[WHAT YOU HAVE TO DO]: Using the line that contains "Task: Expand the" as the first line and the last line of the data as the final one, give every line in that range again exactly.

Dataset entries
BEGIN

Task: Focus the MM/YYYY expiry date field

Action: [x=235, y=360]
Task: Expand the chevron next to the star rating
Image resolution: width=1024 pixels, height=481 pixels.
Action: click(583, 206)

END

[YOUR SOLUTION]:
Task: Expand the chevron next to the star rating
Image resolution: width=1024 pixels, height=481 pixels.
Action: click(583, 206)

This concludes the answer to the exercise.